▶ **Assigned task**:
Check the listing below line by line and report how many lines hold "will", with no other words.

[[ Material to process open ]]

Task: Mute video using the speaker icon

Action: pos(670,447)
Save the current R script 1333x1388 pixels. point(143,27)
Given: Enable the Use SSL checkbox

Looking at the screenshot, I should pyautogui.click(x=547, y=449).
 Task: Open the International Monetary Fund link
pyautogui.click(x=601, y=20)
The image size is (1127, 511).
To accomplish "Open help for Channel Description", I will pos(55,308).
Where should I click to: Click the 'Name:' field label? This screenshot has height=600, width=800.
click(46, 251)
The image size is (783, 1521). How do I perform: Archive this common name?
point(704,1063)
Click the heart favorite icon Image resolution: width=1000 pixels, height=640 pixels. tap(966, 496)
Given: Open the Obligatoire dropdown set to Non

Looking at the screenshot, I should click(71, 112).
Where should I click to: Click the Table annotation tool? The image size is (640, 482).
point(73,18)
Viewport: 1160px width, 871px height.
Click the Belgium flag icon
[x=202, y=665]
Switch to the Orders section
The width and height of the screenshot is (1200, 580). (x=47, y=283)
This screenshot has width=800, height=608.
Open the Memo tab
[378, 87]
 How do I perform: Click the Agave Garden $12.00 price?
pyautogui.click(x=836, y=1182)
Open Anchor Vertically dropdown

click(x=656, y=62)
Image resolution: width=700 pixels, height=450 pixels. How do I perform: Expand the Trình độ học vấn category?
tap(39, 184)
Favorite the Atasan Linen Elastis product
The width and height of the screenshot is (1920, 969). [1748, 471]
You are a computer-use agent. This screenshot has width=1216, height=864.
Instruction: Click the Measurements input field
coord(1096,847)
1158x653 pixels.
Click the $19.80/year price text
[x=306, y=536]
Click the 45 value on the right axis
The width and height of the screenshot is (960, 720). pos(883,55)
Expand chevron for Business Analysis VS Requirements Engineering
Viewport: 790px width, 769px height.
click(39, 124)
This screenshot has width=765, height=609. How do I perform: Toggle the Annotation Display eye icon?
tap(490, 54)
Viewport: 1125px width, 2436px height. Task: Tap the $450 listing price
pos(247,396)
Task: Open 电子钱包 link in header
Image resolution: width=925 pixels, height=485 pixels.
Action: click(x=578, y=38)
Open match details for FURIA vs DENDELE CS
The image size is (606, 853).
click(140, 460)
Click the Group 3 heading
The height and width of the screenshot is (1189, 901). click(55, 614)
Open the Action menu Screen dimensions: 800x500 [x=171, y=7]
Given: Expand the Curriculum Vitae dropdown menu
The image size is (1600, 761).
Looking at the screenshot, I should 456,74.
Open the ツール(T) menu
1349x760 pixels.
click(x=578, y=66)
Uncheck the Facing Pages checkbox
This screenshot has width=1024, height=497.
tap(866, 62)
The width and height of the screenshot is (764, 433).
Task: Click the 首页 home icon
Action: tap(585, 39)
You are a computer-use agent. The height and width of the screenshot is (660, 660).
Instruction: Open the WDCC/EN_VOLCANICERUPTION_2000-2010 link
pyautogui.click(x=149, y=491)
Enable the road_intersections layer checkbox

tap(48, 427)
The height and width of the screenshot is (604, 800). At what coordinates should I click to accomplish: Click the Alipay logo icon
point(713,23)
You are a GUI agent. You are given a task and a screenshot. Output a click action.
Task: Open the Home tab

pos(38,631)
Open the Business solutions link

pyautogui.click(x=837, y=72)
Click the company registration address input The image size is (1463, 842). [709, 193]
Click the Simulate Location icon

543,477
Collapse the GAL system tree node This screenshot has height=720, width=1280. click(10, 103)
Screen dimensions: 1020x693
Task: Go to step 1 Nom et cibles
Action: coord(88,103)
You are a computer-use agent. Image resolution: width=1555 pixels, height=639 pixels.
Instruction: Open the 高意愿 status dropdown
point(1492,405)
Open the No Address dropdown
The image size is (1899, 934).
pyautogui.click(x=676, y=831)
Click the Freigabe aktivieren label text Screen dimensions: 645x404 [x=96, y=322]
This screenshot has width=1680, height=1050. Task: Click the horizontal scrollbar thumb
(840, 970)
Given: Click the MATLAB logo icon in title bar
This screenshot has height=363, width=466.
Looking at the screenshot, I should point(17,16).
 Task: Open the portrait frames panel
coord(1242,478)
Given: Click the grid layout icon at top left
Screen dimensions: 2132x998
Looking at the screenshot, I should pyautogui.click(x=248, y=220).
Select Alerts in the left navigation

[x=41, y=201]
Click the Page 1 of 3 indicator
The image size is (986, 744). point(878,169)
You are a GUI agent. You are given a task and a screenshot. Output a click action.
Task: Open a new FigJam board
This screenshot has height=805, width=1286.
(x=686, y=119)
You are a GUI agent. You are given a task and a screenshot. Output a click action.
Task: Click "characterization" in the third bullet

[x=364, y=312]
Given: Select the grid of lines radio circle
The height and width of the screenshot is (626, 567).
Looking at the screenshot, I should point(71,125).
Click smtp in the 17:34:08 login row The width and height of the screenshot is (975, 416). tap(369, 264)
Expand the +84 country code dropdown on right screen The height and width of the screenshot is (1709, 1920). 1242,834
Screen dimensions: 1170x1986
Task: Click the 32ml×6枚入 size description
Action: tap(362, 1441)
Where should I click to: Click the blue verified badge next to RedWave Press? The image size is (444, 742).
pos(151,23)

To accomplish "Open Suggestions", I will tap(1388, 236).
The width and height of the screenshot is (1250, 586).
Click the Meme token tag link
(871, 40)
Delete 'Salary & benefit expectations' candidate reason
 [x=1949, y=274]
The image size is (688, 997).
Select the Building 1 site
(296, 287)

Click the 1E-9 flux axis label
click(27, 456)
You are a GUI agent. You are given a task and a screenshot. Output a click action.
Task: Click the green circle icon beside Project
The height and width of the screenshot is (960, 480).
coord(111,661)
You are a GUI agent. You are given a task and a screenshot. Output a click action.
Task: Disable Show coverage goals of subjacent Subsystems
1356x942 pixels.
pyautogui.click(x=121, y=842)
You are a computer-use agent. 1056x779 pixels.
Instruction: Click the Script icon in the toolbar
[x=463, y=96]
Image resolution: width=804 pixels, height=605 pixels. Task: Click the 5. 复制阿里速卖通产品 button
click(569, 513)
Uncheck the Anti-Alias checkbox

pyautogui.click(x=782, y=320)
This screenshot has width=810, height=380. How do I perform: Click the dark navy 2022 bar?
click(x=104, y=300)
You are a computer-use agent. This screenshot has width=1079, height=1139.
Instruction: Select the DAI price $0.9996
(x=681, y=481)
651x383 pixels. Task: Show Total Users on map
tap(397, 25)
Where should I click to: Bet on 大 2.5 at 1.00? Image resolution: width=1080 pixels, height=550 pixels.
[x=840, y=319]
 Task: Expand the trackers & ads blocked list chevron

[[ Material to process closed ]]

▶ **Result for this exercise**:
2